EXTRACTED RECORDS:
====================

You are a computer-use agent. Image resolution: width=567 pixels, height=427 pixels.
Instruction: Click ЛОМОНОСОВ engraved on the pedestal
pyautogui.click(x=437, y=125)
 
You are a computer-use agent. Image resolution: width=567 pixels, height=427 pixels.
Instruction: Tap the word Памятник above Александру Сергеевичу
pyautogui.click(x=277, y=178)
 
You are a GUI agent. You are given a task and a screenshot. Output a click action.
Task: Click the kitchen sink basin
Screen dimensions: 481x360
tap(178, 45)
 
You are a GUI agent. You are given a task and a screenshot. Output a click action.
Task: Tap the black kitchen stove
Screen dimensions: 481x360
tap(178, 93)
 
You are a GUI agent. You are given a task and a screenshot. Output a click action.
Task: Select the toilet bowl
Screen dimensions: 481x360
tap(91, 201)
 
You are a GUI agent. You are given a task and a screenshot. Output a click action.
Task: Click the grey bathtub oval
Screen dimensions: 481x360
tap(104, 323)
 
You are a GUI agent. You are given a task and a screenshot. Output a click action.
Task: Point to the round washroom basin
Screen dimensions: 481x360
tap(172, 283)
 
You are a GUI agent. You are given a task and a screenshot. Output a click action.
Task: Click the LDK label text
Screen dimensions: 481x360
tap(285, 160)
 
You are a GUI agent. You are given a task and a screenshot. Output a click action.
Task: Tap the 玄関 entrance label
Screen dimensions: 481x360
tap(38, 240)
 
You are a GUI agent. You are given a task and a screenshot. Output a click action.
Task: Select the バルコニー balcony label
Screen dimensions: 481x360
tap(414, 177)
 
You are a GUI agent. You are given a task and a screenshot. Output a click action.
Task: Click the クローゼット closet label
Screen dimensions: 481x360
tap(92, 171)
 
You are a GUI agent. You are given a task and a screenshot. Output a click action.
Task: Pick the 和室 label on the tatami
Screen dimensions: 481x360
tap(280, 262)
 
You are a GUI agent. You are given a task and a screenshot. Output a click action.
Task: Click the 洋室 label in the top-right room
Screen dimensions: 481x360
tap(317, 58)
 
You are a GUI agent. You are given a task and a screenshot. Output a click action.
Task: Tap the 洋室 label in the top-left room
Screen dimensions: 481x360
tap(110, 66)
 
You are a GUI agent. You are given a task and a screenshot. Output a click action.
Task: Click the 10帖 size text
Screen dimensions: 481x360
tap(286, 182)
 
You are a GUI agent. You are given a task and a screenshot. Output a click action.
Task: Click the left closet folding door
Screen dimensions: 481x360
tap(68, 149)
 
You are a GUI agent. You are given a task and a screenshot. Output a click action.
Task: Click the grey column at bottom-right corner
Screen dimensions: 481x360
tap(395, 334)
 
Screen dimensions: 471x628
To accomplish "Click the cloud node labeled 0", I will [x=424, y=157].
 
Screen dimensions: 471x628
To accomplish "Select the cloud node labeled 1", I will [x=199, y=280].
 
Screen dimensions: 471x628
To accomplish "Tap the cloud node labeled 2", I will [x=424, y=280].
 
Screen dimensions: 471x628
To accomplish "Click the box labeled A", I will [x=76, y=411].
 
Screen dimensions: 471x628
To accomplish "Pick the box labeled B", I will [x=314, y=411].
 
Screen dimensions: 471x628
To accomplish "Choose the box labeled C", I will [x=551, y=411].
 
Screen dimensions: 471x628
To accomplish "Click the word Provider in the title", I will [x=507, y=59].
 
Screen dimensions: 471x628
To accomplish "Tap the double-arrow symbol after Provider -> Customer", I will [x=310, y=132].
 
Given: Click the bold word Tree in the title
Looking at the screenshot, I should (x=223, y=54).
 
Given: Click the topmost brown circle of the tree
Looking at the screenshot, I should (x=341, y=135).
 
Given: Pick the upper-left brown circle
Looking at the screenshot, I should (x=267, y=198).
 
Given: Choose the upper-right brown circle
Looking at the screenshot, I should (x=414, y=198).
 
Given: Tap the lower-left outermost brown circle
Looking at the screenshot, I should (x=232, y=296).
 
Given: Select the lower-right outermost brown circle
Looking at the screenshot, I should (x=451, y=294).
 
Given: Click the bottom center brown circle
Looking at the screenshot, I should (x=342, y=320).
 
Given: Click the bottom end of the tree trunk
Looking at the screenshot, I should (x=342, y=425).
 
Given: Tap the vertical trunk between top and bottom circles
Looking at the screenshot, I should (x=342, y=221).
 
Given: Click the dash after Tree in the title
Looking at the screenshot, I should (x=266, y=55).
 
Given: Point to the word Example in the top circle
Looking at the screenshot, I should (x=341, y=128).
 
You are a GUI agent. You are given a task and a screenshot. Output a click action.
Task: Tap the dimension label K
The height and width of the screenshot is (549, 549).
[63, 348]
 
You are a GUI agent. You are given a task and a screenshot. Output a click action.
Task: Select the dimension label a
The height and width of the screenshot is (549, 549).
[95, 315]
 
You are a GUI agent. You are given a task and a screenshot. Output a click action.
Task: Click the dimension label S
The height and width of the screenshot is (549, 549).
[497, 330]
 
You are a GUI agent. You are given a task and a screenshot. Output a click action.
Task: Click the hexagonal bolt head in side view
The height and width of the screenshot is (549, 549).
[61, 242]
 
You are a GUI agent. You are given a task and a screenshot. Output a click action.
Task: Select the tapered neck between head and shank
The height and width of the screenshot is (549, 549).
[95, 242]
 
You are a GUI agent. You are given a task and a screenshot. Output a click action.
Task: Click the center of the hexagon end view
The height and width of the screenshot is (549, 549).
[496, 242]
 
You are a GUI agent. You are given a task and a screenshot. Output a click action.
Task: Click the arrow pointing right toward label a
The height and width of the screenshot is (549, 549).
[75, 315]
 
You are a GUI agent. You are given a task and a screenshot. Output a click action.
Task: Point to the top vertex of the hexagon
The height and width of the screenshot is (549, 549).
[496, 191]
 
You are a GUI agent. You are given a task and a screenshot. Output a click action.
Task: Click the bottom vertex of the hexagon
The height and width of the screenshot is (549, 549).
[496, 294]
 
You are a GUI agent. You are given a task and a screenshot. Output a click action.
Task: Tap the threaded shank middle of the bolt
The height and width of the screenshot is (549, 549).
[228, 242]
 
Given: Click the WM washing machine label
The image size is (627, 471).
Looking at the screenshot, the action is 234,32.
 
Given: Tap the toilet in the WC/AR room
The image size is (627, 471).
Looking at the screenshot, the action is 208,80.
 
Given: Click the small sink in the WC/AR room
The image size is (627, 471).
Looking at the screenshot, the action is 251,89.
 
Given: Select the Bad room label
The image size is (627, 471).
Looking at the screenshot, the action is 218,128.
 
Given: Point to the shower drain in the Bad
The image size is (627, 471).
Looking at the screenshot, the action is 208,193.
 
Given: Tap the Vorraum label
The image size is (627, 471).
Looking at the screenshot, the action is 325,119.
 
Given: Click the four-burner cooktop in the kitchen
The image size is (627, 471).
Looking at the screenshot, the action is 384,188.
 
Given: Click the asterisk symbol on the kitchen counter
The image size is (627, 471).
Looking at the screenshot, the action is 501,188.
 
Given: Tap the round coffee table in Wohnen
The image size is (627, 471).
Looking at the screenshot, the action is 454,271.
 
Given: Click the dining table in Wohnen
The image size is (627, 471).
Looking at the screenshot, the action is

====================

SHORT TASK: Reproduce all of the material above, line for line, without changing anything.

WRITTEN REPLY:
You are a computer-use agent. Image resolution: width=567 pixels, height=427 pixels.
Instruction: Click ЛОМОНОСОВ engraved on the pedestal
pyautogui.click(x=437, y=125)
 
You are a computer-use agent. Image resolution: width=567 pixels, height=427 pixels.
Instruction: Tap the word Памятник above Александру Сергеевичу
pyautogui.click(x=277, y=178)
 
You are a GUI agent. You are given a task and a screenshot. Output a click action.
Task: Click the kitchen sink basin
Screen dimensions: 481x360
tap(178, 45)
 
You are a GUI agent. You are given a task and a screenshot. Output a click action.
Task: Tap the black kitchen stove
Screen dimensions: 481x360
tap(178, 93)
 
You are a GUI agent. You are given a task and a screenshot. Output a click action.
Task: Select the toilet bowl
Screen dimensions: 481x360
tap(91, 201)
 
You are a GUI agent. You are given a task and a screenshot. Output a click action.
Task: Click the grey bathtub oval
Screen dimensions: 481x360
tap(104, 323)
 
You are a GUI agent. You are given a task and a screenshot. Output a click action.
Task: Point to the round washroom basin
Screen dimensions: 481x360
tap(172, 283)
 
You are a GUI agent. You are given a task and a screenshot. Output a click action.
Task: Click the LDK label text
Screen dimensions: 481x360
tap(285, 160)
 
You are a GUI agent. You are given a task and a screenshot. Output a click action.
Task: Tap the 玄関 entrance label
Screen dimensions: 481x360
tap(38, 240)
 
You are a GUI agent. You are given a task and a screenshot. Output a click action.
Task: Select the バルコニー balcony label
Screen dimensions: 481x360
tap(414, 177)
 
You are a GUI agent. You are given a task and a screenshot. Output a click action.
Task: Click the クローゼット closet label
Screen dimensions: 481x360
tap(92, 171)
 
You are a GUI agent. You are given a task and a screenshot. Output a click action.
Task: Pick the 和室 label on the tatami
Screen dimensions: 481x360
tap(280, 262)
 
You are a GUI agent. You are given a task and a screenshot. Output a click action.
Task: Click the 洋室 label in the top-right room
Screen dimensions: 481x360
tap(317, 58)
 
You are a GUI agent. You are given a task and a screenshot. Output a click action.
Task: Tap the 洋室 label in the top-left room
Screen dimensions: 481x360
tap(110, 66)
 
You are a GUI agent. You are given a task and a screenshot. Output a click action.
Task: Click the 10帖 size text
Screen dimensions: 481x360
tap(286, 182)
 
You are a GUI agent. You are given a task and a screenshot. Output a click action.
Task: Click the left closet folding door
Screen dimensions: 481x360
tap(68, 149)
 
You are a GUI agent. You are given a task and a screenshot. Output a click action.
Task: Click the grey column at bottom-right corner
Screen dimensions: 481x360
tap(395, 334)
 
Screen dimensions: 471x628
To accomplish "Click the cloud node labeled 0", I will [x=424, y=157].
 
Screen dimensions: 471x628
To accomplish "Select the cloud node labeled 1", I will [x=199, y=280].
 
Screen dimensions: 471x628
To accomplish "Tap the cloud node labeled 2", I will [x=424, y=280].
 
Screen dimensions: 471x628
To accomplish "Click the box labeled A", I will [x=76, y=411].
 
Screen dimensions: 471x628
To accomplish "Pick the box labeled B", I will [x=314, y=411].
 
Screen dimensions: 471x628
To accomplish "Choose the box labeled C", I will [x=551, y=411].
 
Screen dimensions: 471x628
To accomplish "Click the word Provider in the title", I will [x=507, y=59].
 
Screen dimensions: 471x628
To accomplish "Tap the double-arrow symbol after Provider -> Customer", I will [x=310, y=132].
 
Given: Click the bold word Tree in the title
Looking at the screenshot, I should (x=223, y=54).
 
Given: Click the topmost brown circle of the tree
Looking at the screenshot, I should (x=341, y=135).
 
Given: Pick the upper-left brown circle
Looking at the screenshot, I should (x=267, y=198).
 
Given: Choose the upper-right brown circle
Looking at the screenshot, I should (x=414, y=198).
 
Given: Tap the lower-left outermost brown circle
Looking at the screenshot, I should (x=232, y=296).
 
Given: Select the lower-right outermost brown circle
Looking at the screenshot, I should (x=451, y=294).
 
Given: Click the bottom center brown circle
Looking at the screenshot, I should (x=342, y=320).
 
Given: Click the bottom end of the tree trunk
Looking at the screenshot, I should (x=342, y=425).
 
Given: Tap the vertical trunk between top and bottom circles
Looking at the screenshot, I should (x=342, y=221).
 
Given: Click the dash after Tree in the title
Looking at the screenshot, I should (x=266, y=55).
 
Given: Point to the word Example in the top circle
Looking at the screenshot, I should (x=341, y=128).
 
You are a GUI agent. You are given a task and a screenshot. Output a click action.
Task: Tap the dimension label K
The height and width of the screenshot is (549, 549).
[63, 348]
 
You are a GUI agent. You are given a task and a screenshot. Output a click action.
Task: Select the dimension label a
The height and width of the screenshot is (549, 549).
[95, 315]
 
You are a GUI agent. You are given a task and a screenshot. Output a click action.
Task: Click the dimension label S
The height and width of the screenshot is (549, 549).
[497, 330]
 
You are a GUI agent. You are given a task and a screenshot. Output a click action.
Task: Click the hexagonal bolt head in side view
The height and width of the screenshot is (549, 549).
[61, 242]
 
You are a GUI agent. You are given a task and a screenshot. Output a click action.
Task: Select the tapered neck between head and shank
The height and width of the screenshot is (549, 549).
[95, 242]
 
You are a GUI agent. You are given a task and a screenshot. Output a click action.
Task: Click the center of the hexagon end view
The height and width of the screenshot is (549, 549).
[496, 242]
 
You are a GUI agent. You are given a task and a screenshot. Output a click action.
Task: Click the arrow pointing right toward label a
The height and width of the screenshot is (549, 549).
[75, 315]
 
You are a GUI agent. You are given a task and a screenshot. Output a click action.
Task: Point to the top vertex of the hexagon
The height and width of the screenshot is (549, 549).
[496, 191]
 
You are a GUI agent. You are given a task and a screenshot. Output a click action.
Task: Click the bottom vertex of the hexagon
The height and width of the screenshot is (549, 549).
[496, 294]
 
You are a GUI agent. You are given a task and a screenshot. Output a click action.
Task: Tap the threaded shank middle of the bolt
The height and width of the screenshot is (549, 549).
[228, 242]
 
Given: Click the WM washing machine label
The image size is (627, 471).
Looking at the screenshot, the action is 234,32.
 
Given: Tap the toilet in the WC/AR room
The image size is (627, 471).
Looking at the screenshot, the action is 208,80.
 
Given: Click the small sink in the WC/AR room
The image size is (627, 471).
Looking at the screenshot, the action is 251,89.
 
Given: Select the Bad room label
The image size is (627, 471).
Looking at the screenshot, the action is 218,128.
 
Given: Point to the shower drain in the Bad
The image size is (627, 471).
Looking at the screenshot, the action is 208,193.
 
Given: Tap the Vorraum label
The image size is (627, 471).
Looking at the screenshot, the action is 325,119.
 
Given: Click the four-burner cooktop in the kitchen
The image size is (627, 471).
Looking at the screenshot, the action is 384,188.
 
Given: Click the asterisk symbol on the kitchen counter
The image size is (627, 471).
Looking at the screenshot, the action is 501,188.
 
Given: Tap the round coffee table in Wohnen
The image size is (627, 471).
Looking at the screenshot, the action is 454,271.
 
Given: Click the dining table in Wohnen
The image size is (627, 471).
Looking at the screenshot, the action is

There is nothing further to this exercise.